Synthesis of compounds based on the active domain of cabotegravir and their application in inhibiting tumor cells activity

Abstract

Structural modification based on existing drugs, which ensures the safety of marketed drugs, is an essential approach in developing new drugs. In this study, we modified the structure of cabotegravir by introducing the front alkyne on the core structure through chemical reaction, resulting in the synthesis of 9 compounds resembling 1,2,3-triazoles. The potential of these new cabotegravir derivatives as tumor suppressors in gastrointestinal tumors was investigated. Based on the MTT experiment, most compounds showed a reduction in the viability of KYSE30 and HCT116 cells. Notably, derivatives 5b and 5h exhibited the most significant inhibitory effects. To further explore the effects of derivatives 5b and 5h on gastrointestinal tumors, KYSE30 cells were chosen as a representative cell line. Both derivatives can effectively curtail the migration and invasion capabilities of KYSE30 cells and induce apoptosis in a dose-dependent manner. We further demonstrated these derivatives induce cell apoptosis in KYSE30 cells by inhibiting the expression of Stat3 protein and Smad2/3 protein. Based on the above results, we suggest they show promise in developing drugs for esophageal squamous cell carcinoma.

Keywords: Cabotegravir; ESCC; KYSE30; apoptosis; derivatives.

Scheme 1

The reaction routes to compounds 5a–5i.

Figure 1

Compounds 5b and 5 h inhibited the migration ability of KYSE30 cells. Photographs of cells at 0 h, 24 h and 48 h after treatment with different concentrations of 5b (a) and 5 h (b). (Scale bar=200 μm). (c): Effect of 5b on the migration rate of KYSE30 cells. (d): Effect of 5 h on the migration rate of YSE30 cells (n=3, *P<0.05). Data are shown as mean±SD and analyzed by one‐way ANOVA. (*P<0.05, **P<0.01, ****P<0.0001 compared to control group).

Figure 2

Effect of 5b and 5 h on the invasive ability of KYSE30 cells. (a)(b): Using microscopy to record cell invasion after cells were treated with different concentrations of compounds for 24 h. (Scale bar=200 μm). Effects of different concentrations of 5b (c) and 5 h (d) on invasion rate of KYSE30 cells (n=3).

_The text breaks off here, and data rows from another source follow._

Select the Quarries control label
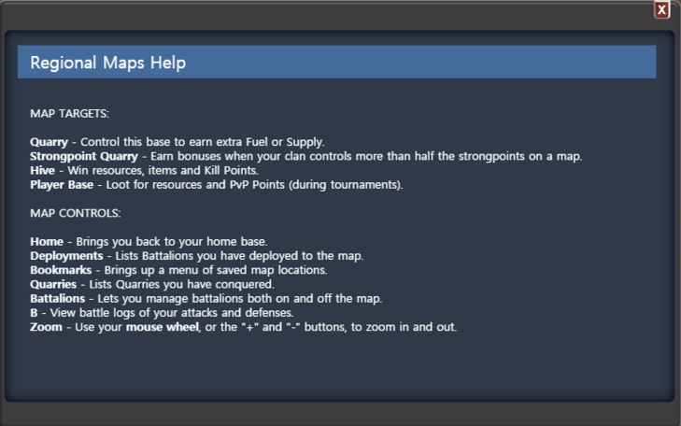Image resolution: width=681 pixels, height=426 pixels. (53, 284)
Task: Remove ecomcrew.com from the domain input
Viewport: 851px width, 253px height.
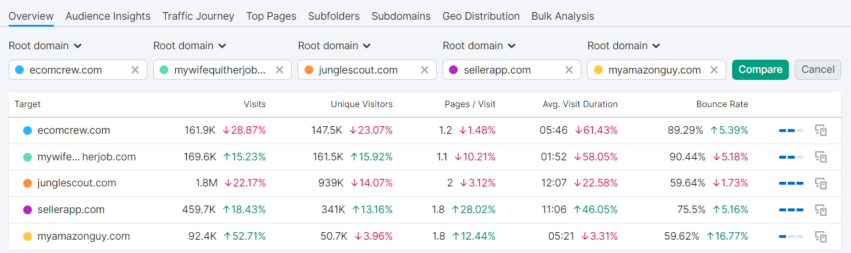Action: 135,70
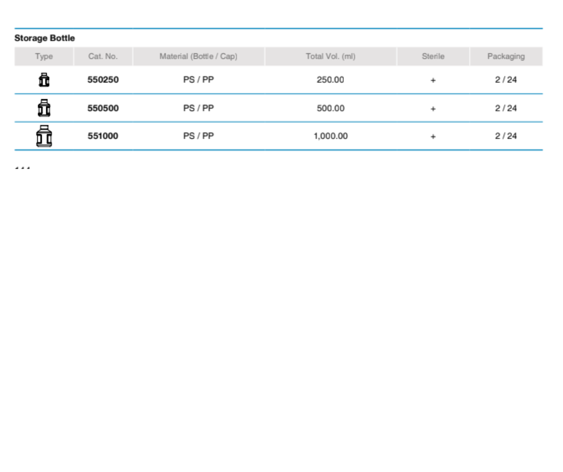This screenshot has width=563, height=472.
Task: Click the Type column header
Action: pos(44,56)
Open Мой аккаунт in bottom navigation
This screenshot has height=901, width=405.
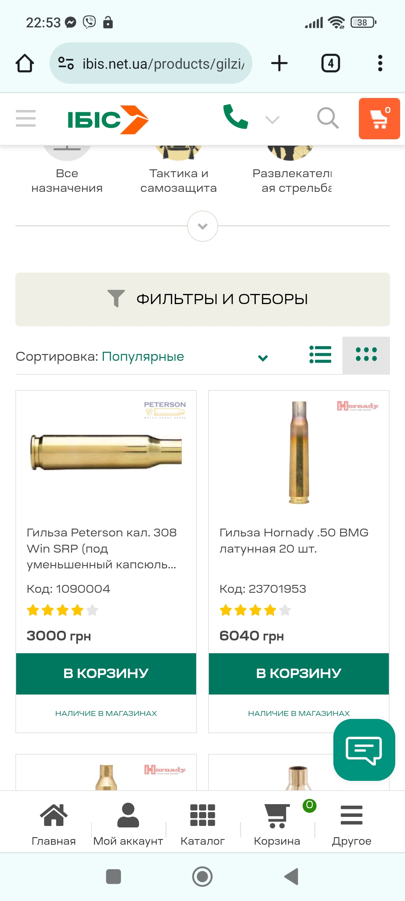point(128,824)
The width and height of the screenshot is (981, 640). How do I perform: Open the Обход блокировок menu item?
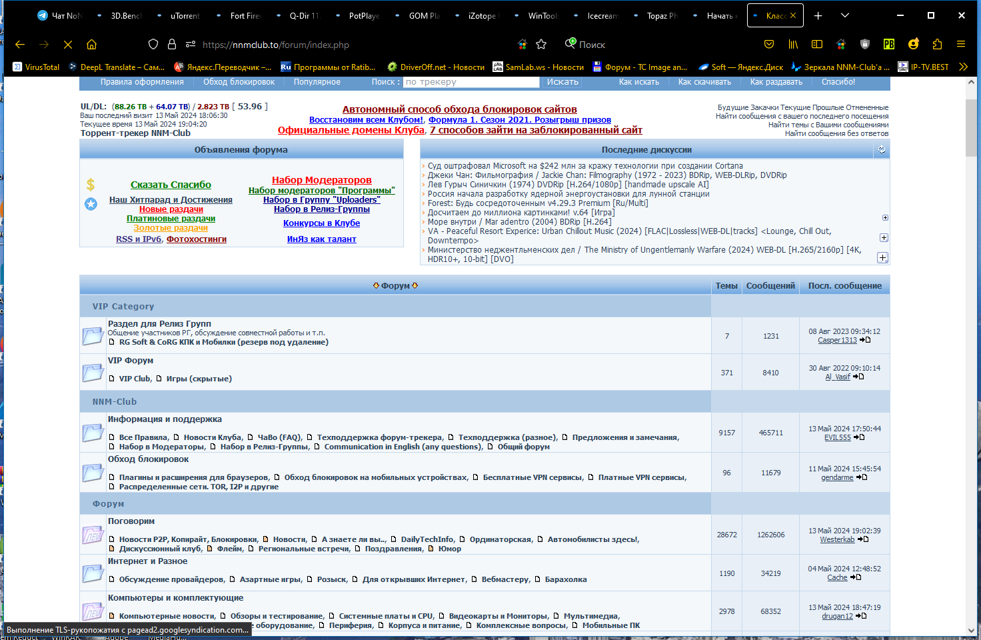click(239, 82)
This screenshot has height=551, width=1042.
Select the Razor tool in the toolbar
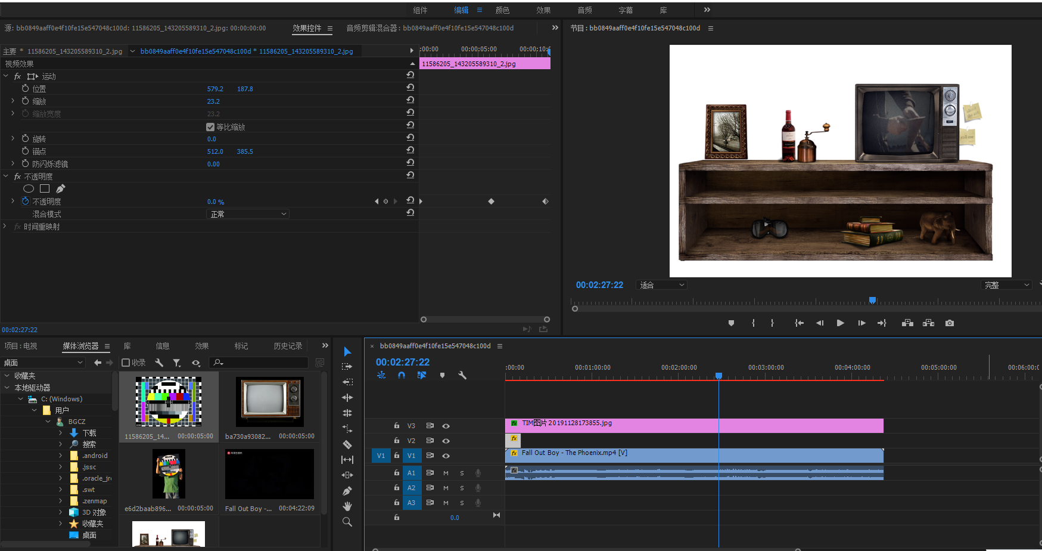click(x=347, y=444)
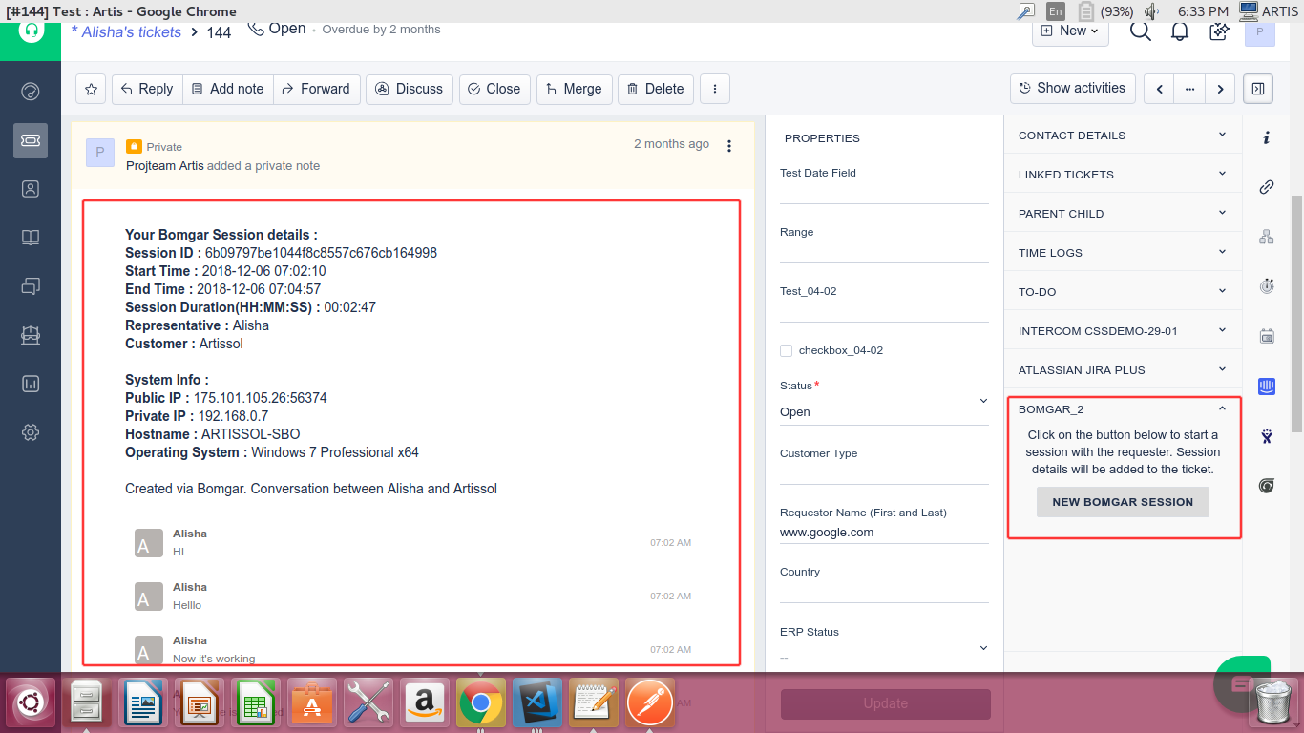Click Merge in the ticket toolbar
This screenshot has height=733, width=1304.
pyautogui.click(x=573, y=89)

Data are shown as mean±SD and analyzed by one‐way ANOVA. (*P<0.05, **P<0.01, ****P<0.0001 compared to control group).

Figure 3

Effects of 5b and 5 h on apoptosis of KYSE30 cells. (a): Apoptosis flow results. (b): Effect of different concentrations of 5b on apoptosis of KYSE30 cells (n=3). (c): Effect of different concentrations of 5 h on apoptosis of KYSE30 cell(n=3). Data are shown as the mean±SD and were analyzed by one‐way ANOVA. (*P<0.05, **P<0.01 and ****P<0.0001, compared with the control group).

Figure 4

TUNEL staining to observe the effect of different drugs on DNA breakage in KYSE30 cells. (Scale bar =100 μm).

Figure 5

(a): Western blot was used to detect the protein expression of KYSE30 cells treated with different concentrations of compounds. (b): Western blot results showed that the expression of Stat3 protein was significantly decreased after treatment with different concentrations of the compounds. (c): The expression of Smad2/3 protein was significantly decreased after treatment with different concentrations of drugs. (d): The expression of cleaved caspase3 protein was significantly increased after treatment with different drug concentrations. Data are shown as the mean±SD and were analyzed with one‐way ANOVA. (*P<0.05, **P<0.01, ***P<0.001, and ****P<0.0001, compared with the control group).